PROVIDED INFORMATION:

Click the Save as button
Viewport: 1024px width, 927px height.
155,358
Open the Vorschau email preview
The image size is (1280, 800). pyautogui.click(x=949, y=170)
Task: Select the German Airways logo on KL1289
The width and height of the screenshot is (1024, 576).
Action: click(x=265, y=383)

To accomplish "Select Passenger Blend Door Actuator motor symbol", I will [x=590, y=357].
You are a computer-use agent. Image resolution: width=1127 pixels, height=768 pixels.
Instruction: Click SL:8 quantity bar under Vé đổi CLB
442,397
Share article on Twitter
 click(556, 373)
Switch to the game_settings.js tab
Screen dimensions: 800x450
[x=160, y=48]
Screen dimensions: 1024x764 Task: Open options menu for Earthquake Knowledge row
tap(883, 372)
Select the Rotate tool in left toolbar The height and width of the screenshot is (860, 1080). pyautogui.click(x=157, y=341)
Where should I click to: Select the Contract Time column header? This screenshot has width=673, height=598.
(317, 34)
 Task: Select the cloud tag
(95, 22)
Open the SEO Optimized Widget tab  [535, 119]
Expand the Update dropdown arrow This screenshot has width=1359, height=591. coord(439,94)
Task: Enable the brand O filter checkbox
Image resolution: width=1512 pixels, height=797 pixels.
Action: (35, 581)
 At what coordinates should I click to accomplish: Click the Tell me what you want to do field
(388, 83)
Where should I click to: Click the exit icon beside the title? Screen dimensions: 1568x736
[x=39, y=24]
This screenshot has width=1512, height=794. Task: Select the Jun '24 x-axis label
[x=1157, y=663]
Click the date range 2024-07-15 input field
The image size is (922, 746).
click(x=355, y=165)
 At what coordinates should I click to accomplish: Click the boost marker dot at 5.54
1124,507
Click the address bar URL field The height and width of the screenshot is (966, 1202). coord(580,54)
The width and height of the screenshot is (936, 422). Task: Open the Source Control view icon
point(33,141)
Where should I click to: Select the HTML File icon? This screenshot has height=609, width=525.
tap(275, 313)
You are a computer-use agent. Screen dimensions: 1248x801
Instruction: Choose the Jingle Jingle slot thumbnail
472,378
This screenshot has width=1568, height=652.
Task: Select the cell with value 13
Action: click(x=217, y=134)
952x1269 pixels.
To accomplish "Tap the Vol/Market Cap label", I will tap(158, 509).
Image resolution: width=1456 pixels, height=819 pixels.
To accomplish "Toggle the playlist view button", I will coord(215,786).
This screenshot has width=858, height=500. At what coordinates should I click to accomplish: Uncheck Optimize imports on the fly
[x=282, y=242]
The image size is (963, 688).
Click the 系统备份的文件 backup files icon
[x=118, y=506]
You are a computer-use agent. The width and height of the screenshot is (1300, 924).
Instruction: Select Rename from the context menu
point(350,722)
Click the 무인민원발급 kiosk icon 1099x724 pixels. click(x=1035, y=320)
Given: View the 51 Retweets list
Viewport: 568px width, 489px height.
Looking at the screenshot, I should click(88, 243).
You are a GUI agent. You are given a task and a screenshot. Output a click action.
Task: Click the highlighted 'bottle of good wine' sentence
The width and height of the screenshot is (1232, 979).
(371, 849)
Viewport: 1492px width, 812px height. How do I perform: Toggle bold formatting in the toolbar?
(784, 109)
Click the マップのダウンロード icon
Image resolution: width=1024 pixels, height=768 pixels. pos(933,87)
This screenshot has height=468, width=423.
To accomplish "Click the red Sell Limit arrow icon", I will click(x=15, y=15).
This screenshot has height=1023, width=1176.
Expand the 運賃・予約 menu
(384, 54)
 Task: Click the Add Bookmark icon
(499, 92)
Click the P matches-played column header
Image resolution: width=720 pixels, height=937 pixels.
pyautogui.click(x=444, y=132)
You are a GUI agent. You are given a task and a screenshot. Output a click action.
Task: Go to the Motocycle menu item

WHAT YOU NEED TO DO:
Format every line of the listing above as a JSON list of strings, one string per line, leaving out blank lines.

RESULT BELOW:
[
  "Click the Save as button",
  "Viewport: 1024px width, 927px height.",
  "155,358",
  "Open the Vorschau email preview",
  "The image size is (1280, 800). pyautogui.click(x=949, y=170)",
  "Task: Select the German Airways logo on KL1289",
  "The width and height of the screenshot is (1024, 576).",
  "Action: click(x=265, y=383)",
  "To accomplish \"Select Passenger Blend Door Actuator motor symbol\", I will [x=590, y=357].",
  "You are a computer-use agent. Image resolution: width=1127 pixels, height=768 pixels.",
  "Instruction: Click SL:8 quantity bar under Vé đổi CLB",
  "442,397",
  "Share article on Twitter",
  " click(556, 373)",
  "Switch to the game_settings.js tab",
  "Screen dimensions: 800x450",
  "[x=160, y=48]",
  "Screen dimensions: 1024x764 Task: Open options menu for Earthquake Knowledge row",
  "tap(883, 372)",
  "Select the Rotate tool in left toolbar The height and width of the screenshot is (860, 1080). pyautogui.click(x=157, y=341)",
  "Where should I click to: Select the Contract Time column header? This screenshot has width=673, height=598.",
  "(317, 34)",
  " Task: Select the cloud tag",
  "(95, 22)",
  "Open the SEO Optimized Widget tab  [535, 119]",
  "Expand the Update dropdown arrow This screenshot has width=1359, height=591. coord(439,94)",
  "Task: Enable the brand O filter checkbox",
  "Image resolution: width=1512 pixels, height=797 pixels.",
  "Action: (35, 581)",
  " At what coordinates should I click to accomplish: Click the Tell me what you want to do field",
  "(388, 83)",
  "Where should I click to: Click the exit icon beside the title? Screen dimensions: 1568x736",
  "[x=39, y=24]",
  "This screenshot has width=1512, height=794. Task: Select the Jun '24 x-axis label",
  "[x=1157, y=663]",
  "Click the date range 2024-07-15 input field",
  "The image size is (922, 746).",
  "click(x=355, y=165)",
  " At what coordinates should I click to accomplish: Click the boost marker dot at 5.54",
  "1124,507",
  "Click the address bar URL field The height and width of the screenshot is (966, 1202). coord(580,54)",
  "The width and height of the screenshot is (936, 422). Task: Open the Source Control view icon",
  "point(33,141)",
  "Where should I click to: Select the HTML File icon? This screenshot has height=609, width=525.",
  "tap(275, 313)",
  "You are a computer-use agent. Screen dimensions: 1248x801",
  "Instruction: Choose the Jingle Jingle slot thumbnail",
  "472,378",
  "This screenshot has width=1568, height=652.",
  "Task: Select the cell with value 13",
  "Action: click(x=217, y=134)",
  "952x1269 pixels.",
  "To accomplish \"Tap the Vol/Market Cap label\", I will tap(158, 509).",
  "Image resolution: width=1456 pixels, height=819 pixels.",
  "To accomplish \"Toggle the playlist view button\", I will coord(215,786).",
  "This screenshot has width=858, height=500. At what coordinates should I click to accomplish: Uncheck Optimize imports on the fly",
  "[x=282, y=242]",
  "The image size is (963, 688).",
  "Click the 系统备份的文件 backup files icon",
  "[x=118, y=506]",
  "You are a computer-use agent. The width and height of the screenshot is (1300, 924).",
  "Instruction: Select Rename from the context menu",
  "point(350,722)",
  "Click the 무인민원발급 kiosk icon 1099x724 pixels. click(x=1035, y=320)",
  "Given: View the 51 Retweets list",
  "Viewport: 568px width, 489px height.",
  "Looking at the screenshot, I should click(88, 243).",
  "You are a GUI agent. You are given a task and a screenshot. Output a click action.",
  "Task: Click the highlighted 'bottle of good wine' sentence",
  "The width and height of the screenshot is (1232, 979).",
  "(371, 849)",
  "Viewport: 1492px width, 812px height. How do I perform: Toggle bold formatting in the toolbar?",
  "(784, 109)",
  "Click the マップのダウンロード icon",
  "Image resolution: width=1024 pixels, height=768 pixels. pos(933,87)",
  "This screenshot has height=468, width=423.",
  "To accomplish \"Click the red Sell Limit arrow icon\", I will click(x=15, y=15).",
  "This screenshot has height=1023, width=1176.",
  "Expand the 運賃・予約 menu",
  "(384, 54)",
  " Task: Click the Add Bookmark icon",
  "(499, 92)",
  "Click the P matches-played column header",
  "Image resolution: width=720 pixels, height=937 pixels.",
  "pyautogui.click(x=444, y=132)",
  "You are a GUI agent. You are given a task and a screenshot. Output a click action.",
  "Task: Go to the Motocycle menu item"
]